Papy fait du cinématographe

Cette morosité, c’est tout d’abord faute à une sélection prévisible et flemmarde, phagocytée par de vieux barbons du 7e art (Jacques Audiard, jeunot de 60 ans, David Cronenberg, 69 ans, Michael Haneke, 70 ans, Abbas Kiarostami, 71 ans, DarioArgento 72 ans, Ken Loach, 76 ans, et la palme à Alain Resnais… 90 ans aux fraises !). La prise de risque est minimum, les autres prétendants à la Palme étant des bêtes de concours. Néanmoins, j’étais heureux de voir en compét’ la relève avec des cinéastes comme Andrew Dominik (Killing them softly) ou Jeff Nichols (Mud). C’est déjà ça… J’ai l’impression que Cannes est un gros barnum où le cinéma est secondaire.
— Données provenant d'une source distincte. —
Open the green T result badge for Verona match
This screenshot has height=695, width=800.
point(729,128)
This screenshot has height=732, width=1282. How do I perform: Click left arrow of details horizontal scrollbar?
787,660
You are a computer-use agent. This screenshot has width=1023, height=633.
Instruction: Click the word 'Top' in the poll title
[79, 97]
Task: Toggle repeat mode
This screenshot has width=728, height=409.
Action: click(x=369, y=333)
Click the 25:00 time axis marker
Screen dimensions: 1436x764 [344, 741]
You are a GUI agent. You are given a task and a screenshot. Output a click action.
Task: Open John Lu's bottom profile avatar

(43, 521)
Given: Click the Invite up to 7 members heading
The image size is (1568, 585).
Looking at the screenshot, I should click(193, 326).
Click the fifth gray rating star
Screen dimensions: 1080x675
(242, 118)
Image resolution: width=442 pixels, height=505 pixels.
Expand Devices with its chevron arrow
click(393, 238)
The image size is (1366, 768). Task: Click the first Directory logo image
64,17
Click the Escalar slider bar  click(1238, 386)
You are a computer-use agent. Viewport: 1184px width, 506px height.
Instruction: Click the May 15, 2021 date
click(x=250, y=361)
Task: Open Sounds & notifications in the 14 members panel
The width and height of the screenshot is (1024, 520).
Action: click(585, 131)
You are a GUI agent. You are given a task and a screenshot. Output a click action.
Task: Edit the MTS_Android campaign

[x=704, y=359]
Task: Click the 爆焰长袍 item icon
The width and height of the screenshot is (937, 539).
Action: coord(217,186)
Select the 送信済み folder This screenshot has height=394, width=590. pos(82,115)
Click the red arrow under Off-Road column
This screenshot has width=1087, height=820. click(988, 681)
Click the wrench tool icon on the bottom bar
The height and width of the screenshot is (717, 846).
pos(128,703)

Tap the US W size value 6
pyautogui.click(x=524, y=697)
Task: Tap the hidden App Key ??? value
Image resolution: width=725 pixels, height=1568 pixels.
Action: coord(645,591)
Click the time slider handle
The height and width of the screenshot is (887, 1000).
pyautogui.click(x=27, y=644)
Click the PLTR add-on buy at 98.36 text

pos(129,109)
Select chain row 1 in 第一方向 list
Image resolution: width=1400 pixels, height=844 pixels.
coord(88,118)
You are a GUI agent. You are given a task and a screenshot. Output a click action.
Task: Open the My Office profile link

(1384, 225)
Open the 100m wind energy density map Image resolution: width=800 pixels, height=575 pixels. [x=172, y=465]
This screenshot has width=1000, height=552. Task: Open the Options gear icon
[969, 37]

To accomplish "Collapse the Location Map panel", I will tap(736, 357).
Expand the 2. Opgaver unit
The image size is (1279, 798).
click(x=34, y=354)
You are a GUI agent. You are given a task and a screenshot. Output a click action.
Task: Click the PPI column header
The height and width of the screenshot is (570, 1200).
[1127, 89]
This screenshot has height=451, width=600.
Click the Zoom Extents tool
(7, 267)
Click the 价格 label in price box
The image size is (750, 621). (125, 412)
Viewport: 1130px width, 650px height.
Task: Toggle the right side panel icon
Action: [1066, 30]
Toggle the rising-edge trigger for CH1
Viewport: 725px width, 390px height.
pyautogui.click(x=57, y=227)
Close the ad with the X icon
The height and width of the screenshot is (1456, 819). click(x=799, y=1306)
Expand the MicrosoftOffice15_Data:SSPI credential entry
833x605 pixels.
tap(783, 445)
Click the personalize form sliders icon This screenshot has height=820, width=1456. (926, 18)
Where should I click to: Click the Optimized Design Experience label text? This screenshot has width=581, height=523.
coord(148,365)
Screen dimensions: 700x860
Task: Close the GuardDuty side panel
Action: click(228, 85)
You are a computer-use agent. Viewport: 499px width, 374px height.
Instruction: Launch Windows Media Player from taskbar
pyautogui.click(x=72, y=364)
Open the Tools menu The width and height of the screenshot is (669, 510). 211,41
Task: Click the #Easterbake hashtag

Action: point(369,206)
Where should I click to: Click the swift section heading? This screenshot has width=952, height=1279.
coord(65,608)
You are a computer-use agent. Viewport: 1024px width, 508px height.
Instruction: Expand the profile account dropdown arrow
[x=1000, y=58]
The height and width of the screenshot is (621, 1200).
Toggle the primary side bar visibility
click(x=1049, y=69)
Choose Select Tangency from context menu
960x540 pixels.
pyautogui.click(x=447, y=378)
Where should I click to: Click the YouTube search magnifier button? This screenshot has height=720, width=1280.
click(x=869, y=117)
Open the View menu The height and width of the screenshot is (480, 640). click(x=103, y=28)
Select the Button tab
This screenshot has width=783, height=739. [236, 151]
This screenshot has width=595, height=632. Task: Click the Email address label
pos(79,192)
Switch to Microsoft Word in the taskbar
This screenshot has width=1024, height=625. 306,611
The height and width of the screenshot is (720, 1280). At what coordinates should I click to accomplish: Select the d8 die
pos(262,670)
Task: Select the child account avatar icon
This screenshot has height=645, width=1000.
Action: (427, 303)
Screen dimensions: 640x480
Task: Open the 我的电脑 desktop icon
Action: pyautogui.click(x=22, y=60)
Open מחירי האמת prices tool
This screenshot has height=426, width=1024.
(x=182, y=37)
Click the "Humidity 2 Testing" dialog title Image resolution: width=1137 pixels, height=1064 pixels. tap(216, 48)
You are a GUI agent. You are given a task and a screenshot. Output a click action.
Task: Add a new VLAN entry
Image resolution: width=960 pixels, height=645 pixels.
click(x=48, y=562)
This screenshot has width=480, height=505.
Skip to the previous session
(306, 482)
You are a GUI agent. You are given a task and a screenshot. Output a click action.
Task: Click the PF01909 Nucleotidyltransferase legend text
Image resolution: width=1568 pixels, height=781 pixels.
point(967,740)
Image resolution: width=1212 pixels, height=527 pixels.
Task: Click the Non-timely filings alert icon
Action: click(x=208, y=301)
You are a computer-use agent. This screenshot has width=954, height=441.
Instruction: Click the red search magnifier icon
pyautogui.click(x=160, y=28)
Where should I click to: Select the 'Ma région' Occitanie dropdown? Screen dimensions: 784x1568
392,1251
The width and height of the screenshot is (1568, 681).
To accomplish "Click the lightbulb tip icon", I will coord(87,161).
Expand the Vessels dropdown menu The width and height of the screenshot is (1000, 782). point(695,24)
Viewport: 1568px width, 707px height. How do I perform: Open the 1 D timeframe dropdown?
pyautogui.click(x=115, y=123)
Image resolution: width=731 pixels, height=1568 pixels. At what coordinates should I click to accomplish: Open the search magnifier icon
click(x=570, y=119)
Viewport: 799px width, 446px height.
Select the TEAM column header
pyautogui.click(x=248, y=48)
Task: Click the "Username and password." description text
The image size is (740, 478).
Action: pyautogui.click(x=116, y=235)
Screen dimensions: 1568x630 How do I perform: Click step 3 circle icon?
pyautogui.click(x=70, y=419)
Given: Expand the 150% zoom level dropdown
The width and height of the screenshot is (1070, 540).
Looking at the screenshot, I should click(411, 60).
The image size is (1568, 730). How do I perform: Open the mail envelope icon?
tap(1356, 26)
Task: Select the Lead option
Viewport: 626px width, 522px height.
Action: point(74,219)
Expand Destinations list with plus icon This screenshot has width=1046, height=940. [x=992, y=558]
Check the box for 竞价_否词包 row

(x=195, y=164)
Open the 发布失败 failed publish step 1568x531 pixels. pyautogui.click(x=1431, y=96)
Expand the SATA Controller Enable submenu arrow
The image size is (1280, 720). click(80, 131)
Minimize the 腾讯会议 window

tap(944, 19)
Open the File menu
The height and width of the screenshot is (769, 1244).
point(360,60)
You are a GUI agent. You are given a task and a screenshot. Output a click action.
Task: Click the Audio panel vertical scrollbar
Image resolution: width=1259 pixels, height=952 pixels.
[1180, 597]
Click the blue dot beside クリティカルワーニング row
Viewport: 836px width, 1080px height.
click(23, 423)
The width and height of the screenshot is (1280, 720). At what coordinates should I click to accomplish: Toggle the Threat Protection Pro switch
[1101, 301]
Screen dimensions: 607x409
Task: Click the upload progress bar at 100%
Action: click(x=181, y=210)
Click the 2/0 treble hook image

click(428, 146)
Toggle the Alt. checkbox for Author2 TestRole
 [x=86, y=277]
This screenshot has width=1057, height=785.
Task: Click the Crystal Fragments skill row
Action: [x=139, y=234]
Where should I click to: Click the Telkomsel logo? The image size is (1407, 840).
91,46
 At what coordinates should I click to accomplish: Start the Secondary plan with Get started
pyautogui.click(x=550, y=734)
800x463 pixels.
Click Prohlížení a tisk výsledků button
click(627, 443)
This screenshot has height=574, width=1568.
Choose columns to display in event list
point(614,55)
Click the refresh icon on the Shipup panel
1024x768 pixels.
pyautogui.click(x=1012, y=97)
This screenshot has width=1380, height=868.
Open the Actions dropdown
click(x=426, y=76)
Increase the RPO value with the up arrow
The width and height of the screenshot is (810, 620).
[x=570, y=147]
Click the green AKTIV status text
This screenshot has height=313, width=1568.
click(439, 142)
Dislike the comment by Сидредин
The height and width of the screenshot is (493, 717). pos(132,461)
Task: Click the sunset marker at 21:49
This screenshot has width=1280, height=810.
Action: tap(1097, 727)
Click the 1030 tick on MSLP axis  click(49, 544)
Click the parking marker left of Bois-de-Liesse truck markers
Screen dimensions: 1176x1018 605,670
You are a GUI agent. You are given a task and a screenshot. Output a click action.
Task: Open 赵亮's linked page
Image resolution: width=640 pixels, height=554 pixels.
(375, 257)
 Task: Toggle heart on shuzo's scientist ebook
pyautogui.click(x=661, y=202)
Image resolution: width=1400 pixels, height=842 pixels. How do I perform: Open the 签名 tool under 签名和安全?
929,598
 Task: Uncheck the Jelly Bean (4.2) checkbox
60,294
Le public a envie de belles robes, des stars sur les Marches, de bling bling… Il se contrefout de Cristian Mungu  ou d’Abbas Kiarostami. Quant aux films, qui se souvient de la Palme d’or le lendemain de la remise des prix ? 

En parlant de Palme, Cannes bruisse de rumeurs sur cinq films : De rouille et d’os de Jacques Audiard, Holy Motors de Leos Carax, Amour de Michael Haneke, Cosmopolis de David Cronenberg, Vous n’avez encore rien vu d’Alain Resnais et Au-delà des collines de Cristian Mungu. On en reparle lundi.